Staphorst et al. [8, 9] have conducted research in children with a mean age of 11.9 years and 10.6 years, respectively, evaluating experienced burden of participation in medical research and have provided information on how to reduce this burden. They reported corresponding results, showing two thirds of children willing to participate in a similar research study. We extend these data, finding similar results, with our study being the first to examine the perspectives of younger, pre-school children and also the first study to show the importance of informing the child properly prior to the research procedures.

A strength of this study is the adjustment of our interviewing techniques to match the requirements of children by using a standardised puppetry play for the child. Even though this means the answers of children were interpreted by the interviewer, we believe this approach carries an implicit strength as it allows for proper adjustment of the question to the level of understanding of the child and prevents socially desirable answers. To further standardise this, all interviews were conducted by the same researcher.

A limitation of this study is its inability to discern the relative impact of the various procedures on the experience of the child.

Approximately 25% of all subjects participating in the EUROPA study participated in this research study. This is because of a limited timeframe (2 months) in which the researcher was available to perform the interviews. All subjects in this 2-month period participated in our research study. We do not expect this to have resulted in a selection bias.

As the interviewer was not blinded to whether patients were cases or controls this may have biased our results. Blinding the researcher to whether patients were cases or controls would be an improvement in a future study design. Parents were in the same room with their children; when the children were being interviewed, this may have caused alteration in the answers to the parent questionnaire. Separation of parent and child could prevent this latter bias, but is not desirable in children this age.

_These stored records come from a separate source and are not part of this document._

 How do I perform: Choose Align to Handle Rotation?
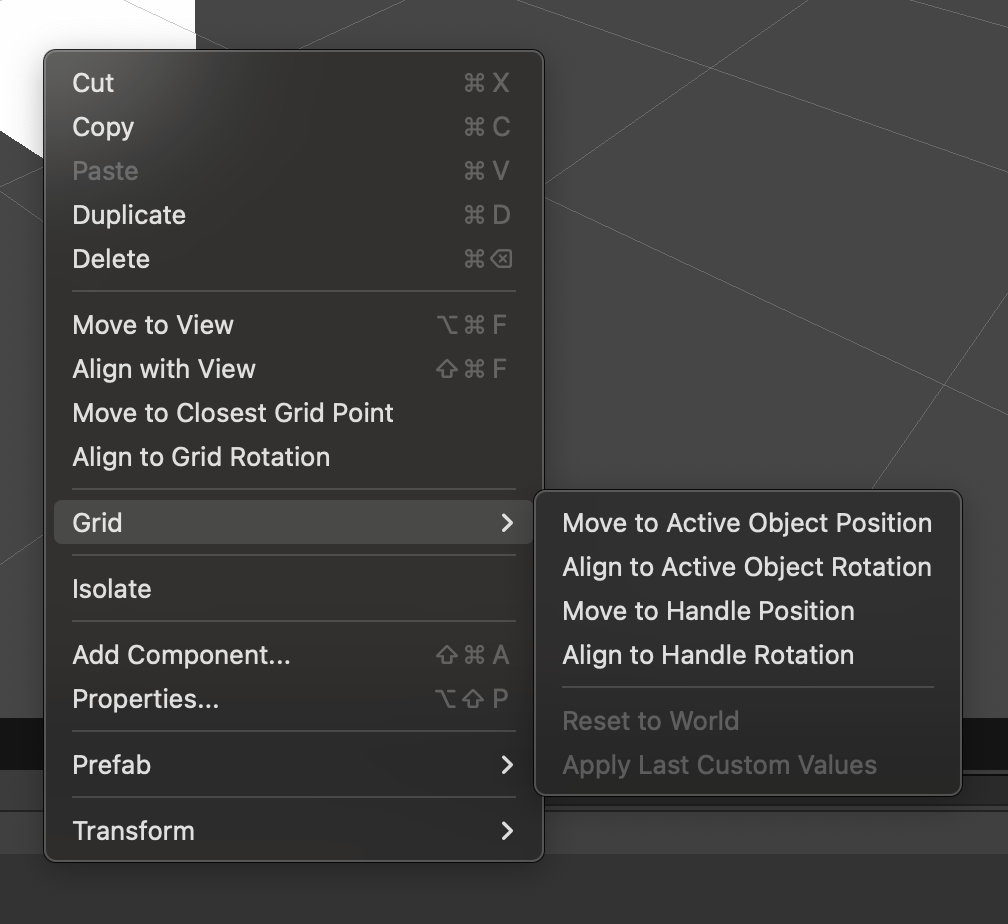tap(748, 655)
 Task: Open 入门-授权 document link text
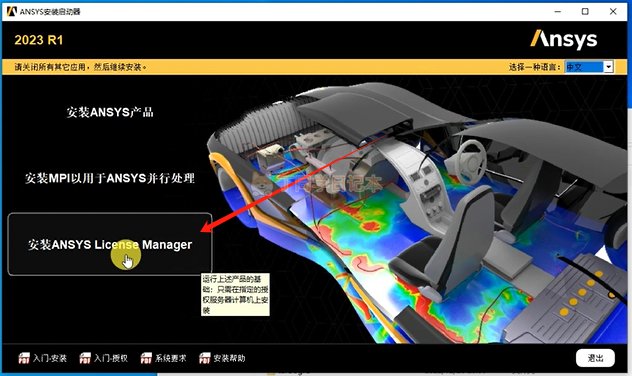click(111, 358)
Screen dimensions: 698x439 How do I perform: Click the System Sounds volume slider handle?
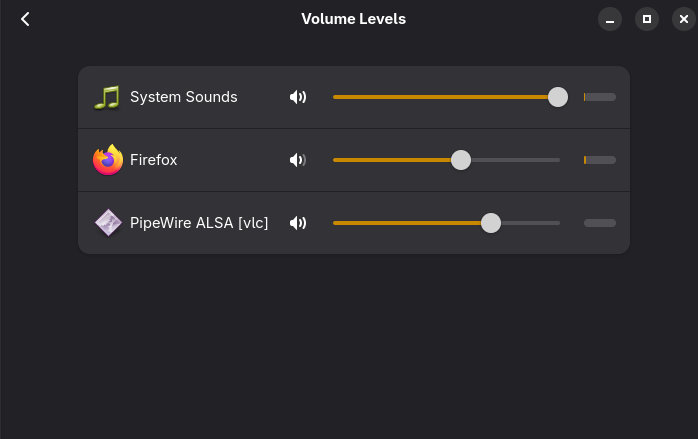[x=558, y=97]
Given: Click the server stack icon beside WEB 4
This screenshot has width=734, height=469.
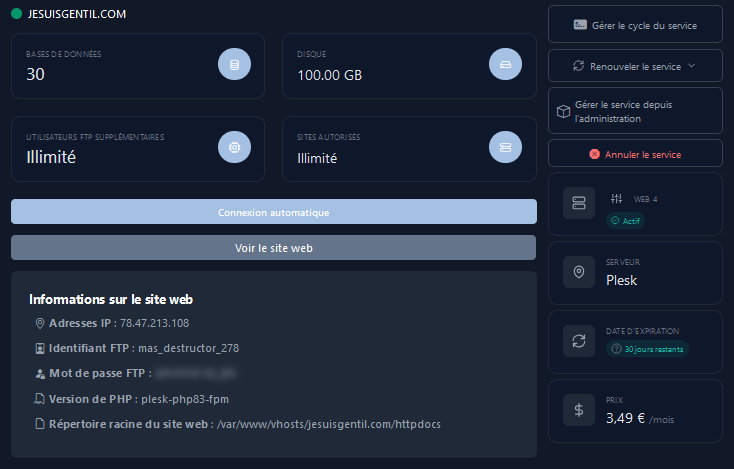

Contrary to common belief, the experienced emotional burden of asthma research is limited, even if this includes invasive procedures such as venipuncture. Clear prerequisite for this is to adequately inform the children. These results support the acceptability of children participating in medical research and can guide Research Ethics Committees in evaluation of the burden associated with participating in medical research, stimulating evidence-based medicine. Our study can also help parents and children who are approached to participate in future clinical research and will provide them with additional information on which they can base their decision to participate and manage their expectations. It will help parents to be able to prepare their child for participation.

We would like to stimulate fellow paediatric researchers to consider including a routine assessment of the experienced burden of research procedure on participating children and their parents. This way more data can be collected and disseminated, leading to improved evidence for the acceptability of children participating in medical research.

Proper communication shows to be important and further research could help us identify instruments, like cartoons or puppets, to communicate clear age-appropriate information to both parents and child.